Background
Krystof Mitka's project at the University of Twente explored a unique vulnerability in how production language models expose certain features via their APIs. Specifically, the work focused on the ability to reconstruct parts of a model's internal prediction mechanisms—even when access to log probabilities is restricted.
The Discovery
By studying the bias map functionality available in some large language model APIs, Mitka developed a technique to recover the full logit distribution of the next-token predictions. This effectively allows for reverse engineering of internal model behavior without needing full API access.
The work extends earlier research by applying a formal transformer-based analysis and proving that logit recovery is possible purely through controlled bias manipulation.
Key Innovations
- Bias-Only Extraction: A method that uses only the bias map to infer the complete logit output.
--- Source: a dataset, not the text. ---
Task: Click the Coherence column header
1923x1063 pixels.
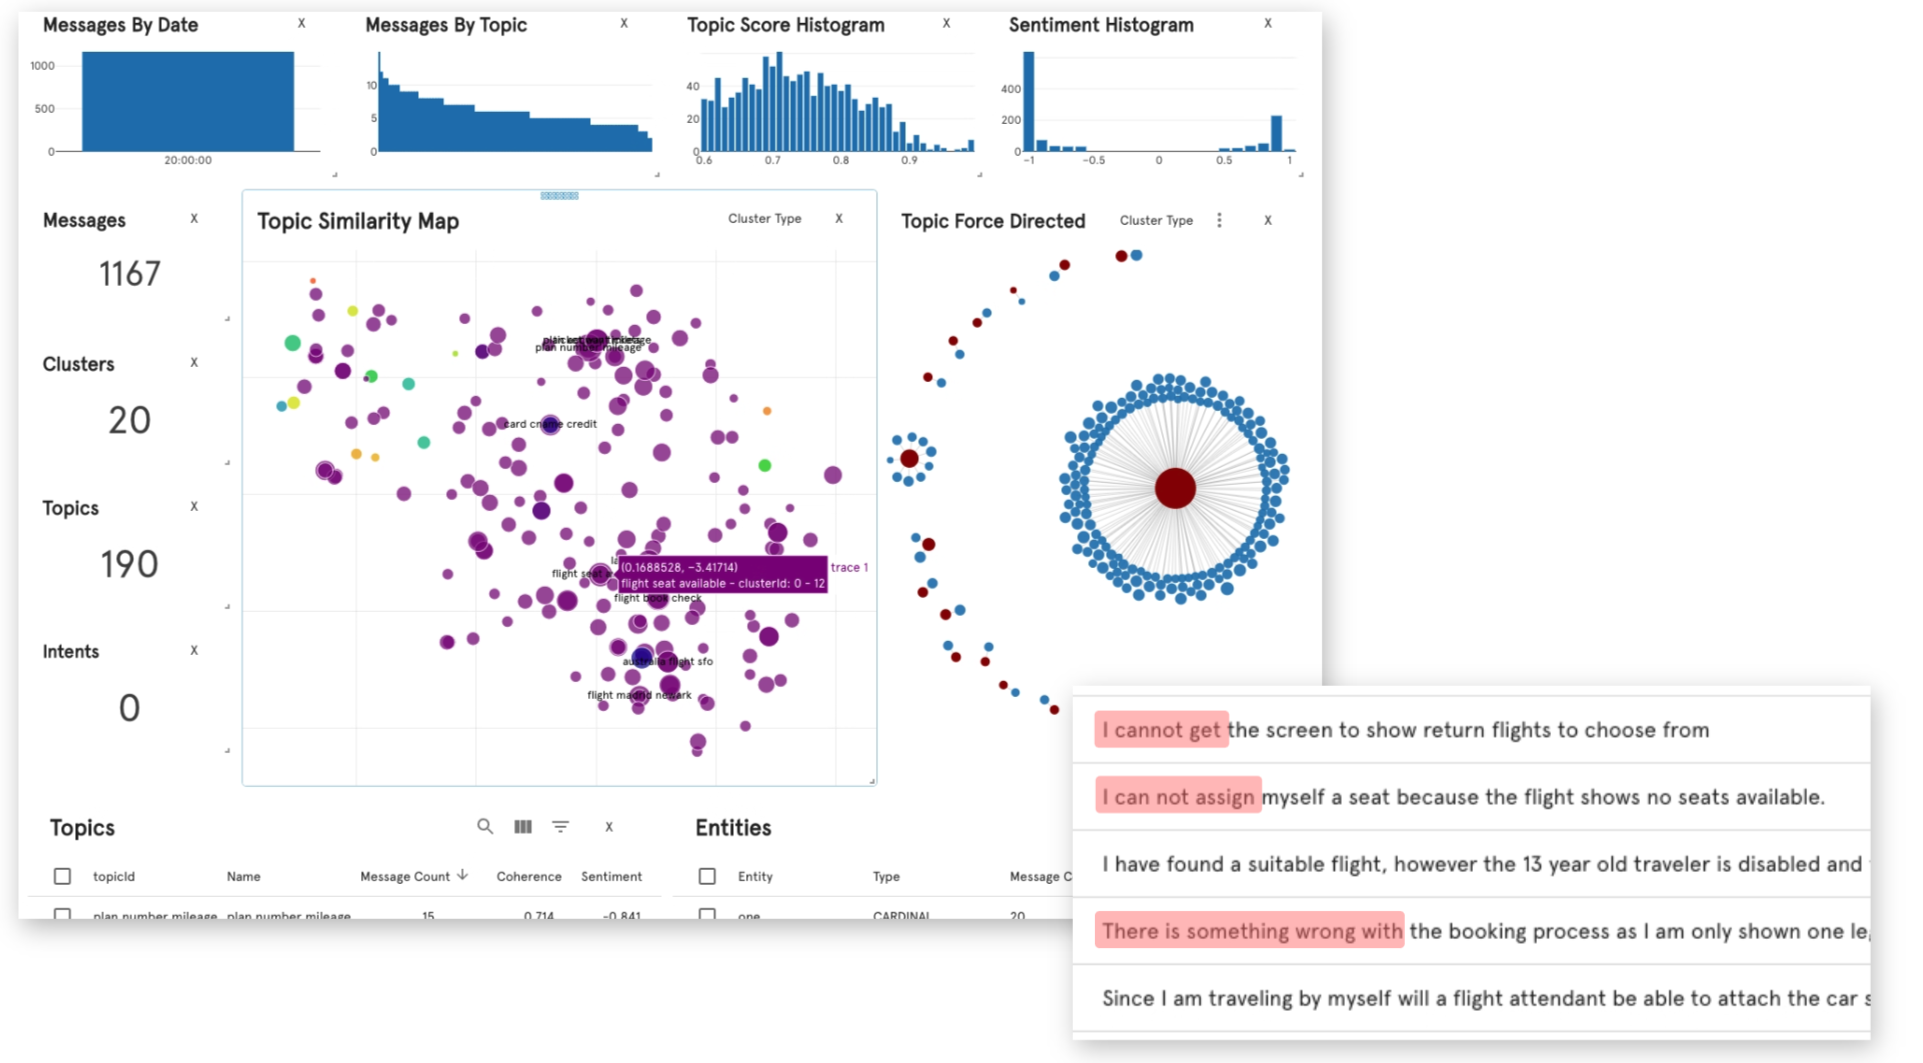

- Black-Box Attack Simulation: Demonstrated how attackers could exploit even limited access to gain deep insight into a model's internals.
- Security Insight: This work signals a need to reassess what features are safe to expose through public APIs.
Technical Approach
Mitka systematically applied biases to target tokens and recorded changes in output probability. From this controlled manipulation, the underlying logits could be inferred. No log probabilities were needed—only access to the bias map.
Impact
This project contributes to a growing awareness of how LLMs, even in limited-access environments, can be vulnerable to extraction attacks. The findings are particularly relevant for companies deploying commercial models behind APIs.
For a detailed technical breakdown of the research and methodology, read the full blog post by Krystof Mitka.
What's Next
Further research may explore mitigation techniques, such as limiting or obfuscating bias manipulation options, and better understanding the trade-off between model openness and robustness against reverse engineering.